Afghanistan- Letzter Ausweg Volksentscheid für Krieg oder Frieden !
Ich fordere den Rücktritt aller Mitglieder der Bundesregierung die sich für den Einsatz deutscher Soldaten als Kampftruppe, mit der Option zu töten ,in Afghanistan und anderen Ländern einsetzen. Sie handeln hier gegen den Willen des deutschen Volkes. Sie haben schleichend an der Teilnahme dieses Krieges gearbeitet. Unter dem Deckmantel der friedlichen Aufbauhilfe in Afghanistan und mit viel zusätzlichen Geldgeschenken an die Bundeswehrsoldaten haben Sie dem Willen des Präsidenten der USA entsprochen.

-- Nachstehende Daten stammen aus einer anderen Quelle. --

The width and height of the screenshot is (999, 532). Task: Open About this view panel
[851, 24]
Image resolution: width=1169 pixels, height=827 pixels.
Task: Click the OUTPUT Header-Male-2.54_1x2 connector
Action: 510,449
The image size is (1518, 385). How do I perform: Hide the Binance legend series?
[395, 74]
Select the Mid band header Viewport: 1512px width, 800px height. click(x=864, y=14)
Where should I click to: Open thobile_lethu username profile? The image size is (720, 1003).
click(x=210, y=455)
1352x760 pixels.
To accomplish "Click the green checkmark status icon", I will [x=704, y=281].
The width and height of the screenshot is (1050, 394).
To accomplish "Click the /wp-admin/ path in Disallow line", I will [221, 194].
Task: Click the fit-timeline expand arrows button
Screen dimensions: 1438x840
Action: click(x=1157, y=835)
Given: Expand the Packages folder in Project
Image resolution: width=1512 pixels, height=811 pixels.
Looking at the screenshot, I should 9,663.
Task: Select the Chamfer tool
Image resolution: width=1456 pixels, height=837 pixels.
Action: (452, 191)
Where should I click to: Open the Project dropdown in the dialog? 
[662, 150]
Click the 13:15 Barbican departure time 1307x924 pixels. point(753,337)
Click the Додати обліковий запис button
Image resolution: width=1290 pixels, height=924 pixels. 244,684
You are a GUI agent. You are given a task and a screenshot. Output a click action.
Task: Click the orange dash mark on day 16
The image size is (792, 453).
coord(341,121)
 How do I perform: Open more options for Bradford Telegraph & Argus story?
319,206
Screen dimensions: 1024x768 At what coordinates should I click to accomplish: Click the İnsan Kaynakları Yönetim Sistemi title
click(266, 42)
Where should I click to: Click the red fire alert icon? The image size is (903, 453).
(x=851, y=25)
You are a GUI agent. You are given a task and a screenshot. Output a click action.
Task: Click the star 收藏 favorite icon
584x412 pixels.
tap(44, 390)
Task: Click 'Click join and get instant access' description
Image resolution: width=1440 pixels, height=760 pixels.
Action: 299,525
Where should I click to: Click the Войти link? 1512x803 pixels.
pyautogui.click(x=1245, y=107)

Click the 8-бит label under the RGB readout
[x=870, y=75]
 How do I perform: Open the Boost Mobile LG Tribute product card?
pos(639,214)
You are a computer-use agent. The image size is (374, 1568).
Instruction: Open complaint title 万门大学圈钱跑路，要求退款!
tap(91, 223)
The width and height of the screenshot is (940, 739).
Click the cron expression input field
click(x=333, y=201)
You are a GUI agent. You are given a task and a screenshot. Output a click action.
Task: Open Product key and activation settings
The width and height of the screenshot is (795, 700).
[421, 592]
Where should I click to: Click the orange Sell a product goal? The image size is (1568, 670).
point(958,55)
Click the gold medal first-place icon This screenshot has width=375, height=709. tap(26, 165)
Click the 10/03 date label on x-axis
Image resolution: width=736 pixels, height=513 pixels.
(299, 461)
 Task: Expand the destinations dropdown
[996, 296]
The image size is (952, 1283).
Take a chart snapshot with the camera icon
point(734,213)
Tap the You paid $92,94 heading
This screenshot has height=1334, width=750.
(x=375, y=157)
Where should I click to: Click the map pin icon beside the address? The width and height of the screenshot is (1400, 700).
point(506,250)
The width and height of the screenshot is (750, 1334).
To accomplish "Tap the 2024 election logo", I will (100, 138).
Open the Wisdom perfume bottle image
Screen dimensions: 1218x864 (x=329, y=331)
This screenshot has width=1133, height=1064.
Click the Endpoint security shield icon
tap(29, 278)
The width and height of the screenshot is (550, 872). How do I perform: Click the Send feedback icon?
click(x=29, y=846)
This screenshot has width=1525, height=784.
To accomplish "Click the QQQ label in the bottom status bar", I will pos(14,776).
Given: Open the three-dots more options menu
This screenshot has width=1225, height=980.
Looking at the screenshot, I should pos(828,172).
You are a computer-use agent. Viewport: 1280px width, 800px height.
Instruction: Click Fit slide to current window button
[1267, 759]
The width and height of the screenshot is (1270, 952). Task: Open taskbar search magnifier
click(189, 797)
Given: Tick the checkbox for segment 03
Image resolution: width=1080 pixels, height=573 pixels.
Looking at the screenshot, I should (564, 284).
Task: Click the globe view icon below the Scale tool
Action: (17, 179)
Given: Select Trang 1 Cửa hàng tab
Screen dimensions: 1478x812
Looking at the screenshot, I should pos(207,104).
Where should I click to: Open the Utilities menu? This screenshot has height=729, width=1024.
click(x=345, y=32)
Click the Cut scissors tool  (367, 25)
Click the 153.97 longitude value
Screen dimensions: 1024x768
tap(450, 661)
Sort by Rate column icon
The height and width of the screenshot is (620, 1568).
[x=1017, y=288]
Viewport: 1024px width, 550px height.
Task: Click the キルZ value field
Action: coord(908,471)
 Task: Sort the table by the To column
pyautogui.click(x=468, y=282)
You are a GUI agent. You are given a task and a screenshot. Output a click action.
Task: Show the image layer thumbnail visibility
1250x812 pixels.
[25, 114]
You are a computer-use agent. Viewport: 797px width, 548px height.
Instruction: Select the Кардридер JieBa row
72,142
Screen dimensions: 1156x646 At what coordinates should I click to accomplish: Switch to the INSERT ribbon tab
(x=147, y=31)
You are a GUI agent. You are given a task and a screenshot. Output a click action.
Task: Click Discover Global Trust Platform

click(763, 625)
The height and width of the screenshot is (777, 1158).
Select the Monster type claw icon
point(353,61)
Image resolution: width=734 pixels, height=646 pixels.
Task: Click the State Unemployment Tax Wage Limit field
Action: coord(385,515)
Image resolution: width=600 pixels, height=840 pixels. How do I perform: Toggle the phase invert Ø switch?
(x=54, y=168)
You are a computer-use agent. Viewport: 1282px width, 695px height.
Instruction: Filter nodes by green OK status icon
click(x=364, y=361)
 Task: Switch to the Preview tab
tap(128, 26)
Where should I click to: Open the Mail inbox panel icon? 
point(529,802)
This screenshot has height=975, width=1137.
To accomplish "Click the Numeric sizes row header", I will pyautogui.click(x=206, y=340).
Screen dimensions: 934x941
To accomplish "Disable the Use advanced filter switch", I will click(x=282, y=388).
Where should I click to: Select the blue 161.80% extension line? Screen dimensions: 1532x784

Sie haben das Mandat ISAF und den Einsatz der Tornados zusammengeworfen um einer Konfrontation mit Ihrem Volk auszuweichen. Sie haben uns vorsätzlich hintergangen !
Sie haben nicht “Nein” zum Krieg gesagt und damit die Demokratie in Deutschland mit Füßen getreten.
Sie arbeiten an der schnellen Eingreiftruppe und setzen gleichzeitig voraus , dass noch mehr Soldaten als die „23“ sterben werden. Sie holen den Terror nach Deutschland !
Wie soll da Ihr Volk noch hinter Ihnen stehen ?
Sie haben nur noch eine einzige Möglichkeit das Vertrauen Ihrer Bürger zurückzugewinnen !
( SOFORTIGER VOLKSENTSCHEID ) Lassen Sie das deutsches Volk entscheiden ob es sich aktiv an Kriegshandlungen und Kampfeinheiten weltweit beteiligen oder die humanitäre Hilfe in den Staaten dieser Welt favorisiert.
Da ich Ihnen nicht mehr vertraue, würde ich Herrn Putin bitten diesen Volksentscheid zu begleiten.
Thorsten Dickhuth
Für die friedliche Zukunft unserer Kinder und gegen den Krieg !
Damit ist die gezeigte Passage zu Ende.